Records provided:
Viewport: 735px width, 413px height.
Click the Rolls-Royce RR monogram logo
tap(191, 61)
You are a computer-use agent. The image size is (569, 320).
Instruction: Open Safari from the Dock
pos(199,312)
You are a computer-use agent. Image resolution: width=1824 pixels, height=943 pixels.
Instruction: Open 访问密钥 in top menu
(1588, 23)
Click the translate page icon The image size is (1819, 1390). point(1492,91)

Aim of the exercise: Please retype exactly, and only, the lines starting at the one that contains "You are a computer-use agent. The" and ending with the last line of the material.

Result:
You are a computer-use agent. The image size is (569, 320).
Instruction: Open Safari from the Dock
pos(199,312)
You are a computer-use agent. Image resolution: width=1824 pixels, height=943 pixels.
Instruction: Open 访问密钥 in top menu
(1588, 23)
Click the translate page icon The image size is (1819, 1390). point(1492,91)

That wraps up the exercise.